Wednesday, September 17, 2008

On Forgiveness

Forgiveness is healing; it is the process of treating a wound and nursing it back to health, thoughtfully, meticulously, and with the use of the right tools. Since anger, hurt and resentment are such overwhelming emotions, they are easy to preserve and revitalize at any given moment. It takes effort to release them. It takes strength to let go of the surprise and devastation of an affront, whatever the level.

Forgiveness is understanding, not necessarily only to decipher why something has happened, or what motives a person may have had for that person's dirty deed – but an appreciation of the fact that one is going to be faced with the challenge of having to wholly assess the situation, measure the damage, muster the energy to let go of the negative consequences, and to move on. Such actions require serious objectivity of thought, disregard of pride, and rejection of malice; difficult tasks.

Forgiveness is awareness. It is being conscious of how the injury was delivered and by whom; it is considering the reasons motivating the blow and pondering the universal purpose of it all. Life's events have the quality of repeating themselves. One must be ready; prepared to apply the truths taken from the current situation to one that is likely to come, and primed to extricate toxic characters from one's life story. In the end, we must build the courage to extract ourselves from destructive environments.

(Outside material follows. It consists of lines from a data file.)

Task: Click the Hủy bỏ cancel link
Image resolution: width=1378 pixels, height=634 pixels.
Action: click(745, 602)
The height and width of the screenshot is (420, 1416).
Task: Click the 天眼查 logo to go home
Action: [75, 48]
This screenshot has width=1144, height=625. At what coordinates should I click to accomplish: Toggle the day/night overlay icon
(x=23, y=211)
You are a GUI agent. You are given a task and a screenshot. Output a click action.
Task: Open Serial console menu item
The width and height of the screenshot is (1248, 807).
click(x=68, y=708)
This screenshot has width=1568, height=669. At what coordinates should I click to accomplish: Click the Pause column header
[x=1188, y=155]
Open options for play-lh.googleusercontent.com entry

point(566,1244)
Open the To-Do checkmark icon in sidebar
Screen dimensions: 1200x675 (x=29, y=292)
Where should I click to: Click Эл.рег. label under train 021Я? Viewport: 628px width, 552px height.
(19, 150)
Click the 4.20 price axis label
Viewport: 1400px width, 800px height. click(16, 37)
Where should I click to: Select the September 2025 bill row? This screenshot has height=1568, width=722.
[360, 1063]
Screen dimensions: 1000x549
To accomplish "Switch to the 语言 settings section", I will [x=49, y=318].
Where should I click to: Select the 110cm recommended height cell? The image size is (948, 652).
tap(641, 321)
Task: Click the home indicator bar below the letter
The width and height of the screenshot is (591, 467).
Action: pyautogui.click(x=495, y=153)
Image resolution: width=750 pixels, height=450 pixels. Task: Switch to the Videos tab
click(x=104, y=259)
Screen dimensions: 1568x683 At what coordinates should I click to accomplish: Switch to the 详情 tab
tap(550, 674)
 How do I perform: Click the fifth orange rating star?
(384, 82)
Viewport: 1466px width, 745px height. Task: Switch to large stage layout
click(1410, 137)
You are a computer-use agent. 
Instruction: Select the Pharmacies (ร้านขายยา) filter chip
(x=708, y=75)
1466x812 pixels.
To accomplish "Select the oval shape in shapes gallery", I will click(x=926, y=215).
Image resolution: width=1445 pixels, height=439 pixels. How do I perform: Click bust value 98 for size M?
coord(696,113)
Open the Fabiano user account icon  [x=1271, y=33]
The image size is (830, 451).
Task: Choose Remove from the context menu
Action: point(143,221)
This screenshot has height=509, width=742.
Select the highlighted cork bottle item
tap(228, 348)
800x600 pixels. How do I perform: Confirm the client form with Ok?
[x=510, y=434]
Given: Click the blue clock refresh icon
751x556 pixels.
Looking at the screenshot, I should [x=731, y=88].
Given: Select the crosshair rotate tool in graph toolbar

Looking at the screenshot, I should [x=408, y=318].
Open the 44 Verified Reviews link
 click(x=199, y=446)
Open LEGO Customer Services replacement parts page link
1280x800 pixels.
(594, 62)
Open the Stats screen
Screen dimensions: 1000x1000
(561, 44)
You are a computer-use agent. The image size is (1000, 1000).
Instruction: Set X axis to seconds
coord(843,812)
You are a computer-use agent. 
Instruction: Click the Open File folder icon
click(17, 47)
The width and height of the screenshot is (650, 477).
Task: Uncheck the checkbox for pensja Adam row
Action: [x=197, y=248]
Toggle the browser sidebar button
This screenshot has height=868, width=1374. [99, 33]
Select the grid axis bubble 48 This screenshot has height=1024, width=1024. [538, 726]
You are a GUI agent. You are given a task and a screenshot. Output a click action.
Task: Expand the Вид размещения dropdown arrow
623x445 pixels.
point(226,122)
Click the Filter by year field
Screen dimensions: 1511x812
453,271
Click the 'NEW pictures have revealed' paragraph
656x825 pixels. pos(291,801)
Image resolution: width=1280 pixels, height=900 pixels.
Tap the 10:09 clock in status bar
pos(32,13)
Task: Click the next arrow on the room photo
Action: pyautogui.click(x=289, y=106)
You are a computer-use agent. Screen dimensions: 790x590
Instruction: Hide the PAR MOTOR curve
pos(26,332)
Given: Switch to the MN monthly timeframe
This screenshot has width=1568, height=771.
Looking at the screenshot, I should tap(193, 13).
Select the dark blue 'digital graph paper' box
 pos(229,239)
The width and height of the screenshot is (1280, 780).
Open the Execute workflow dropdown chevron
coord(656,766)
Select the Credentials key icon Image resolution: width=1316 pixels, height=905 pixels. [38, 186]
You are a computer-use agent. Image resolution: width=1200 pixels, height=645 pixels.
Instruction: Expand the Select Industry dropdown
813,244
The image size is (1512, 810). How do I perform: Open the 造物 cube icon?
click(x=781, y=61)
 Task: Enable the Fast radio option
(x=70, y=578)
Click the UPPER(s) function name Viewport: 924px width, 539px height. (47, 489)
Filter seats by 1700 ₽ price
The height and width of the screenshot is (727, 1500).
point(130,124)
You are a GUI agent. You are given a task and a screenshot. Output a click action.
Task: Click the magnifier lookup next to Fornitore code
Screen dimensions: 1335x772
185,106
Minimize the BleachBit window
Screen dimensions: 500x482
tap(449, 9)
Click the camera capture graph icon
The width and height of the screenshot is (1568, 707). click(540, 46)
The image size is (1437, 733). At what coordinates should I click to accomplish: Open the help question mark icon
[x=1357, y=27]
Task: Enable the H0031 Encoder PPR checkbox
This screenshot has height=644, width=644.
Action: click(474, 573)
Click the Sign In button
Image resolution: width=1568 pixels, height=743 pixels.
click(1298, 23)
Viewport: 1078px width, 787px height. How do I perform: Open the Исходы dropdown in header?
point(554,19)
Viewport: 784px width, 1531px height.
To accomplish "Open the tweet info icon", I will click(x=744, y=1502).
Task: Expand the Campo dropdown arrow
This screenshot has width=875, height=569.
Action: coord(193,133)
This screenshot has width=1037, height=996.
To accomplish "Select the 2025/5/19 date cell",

Forgiveness is self preservation. It is vital to peace of mind, well being and sanity. For the actual or perceived wrongdoer is not burdened by hurt or anger, saddled with betrayal or weighed down by bitterness. He or she is pouring drinks, eating heartily, thriving and traveling forward after having done the worst. We must also continue forward, come to terms with our emotional torments, let them go and let the instigators pass from our minds…with no prejudice.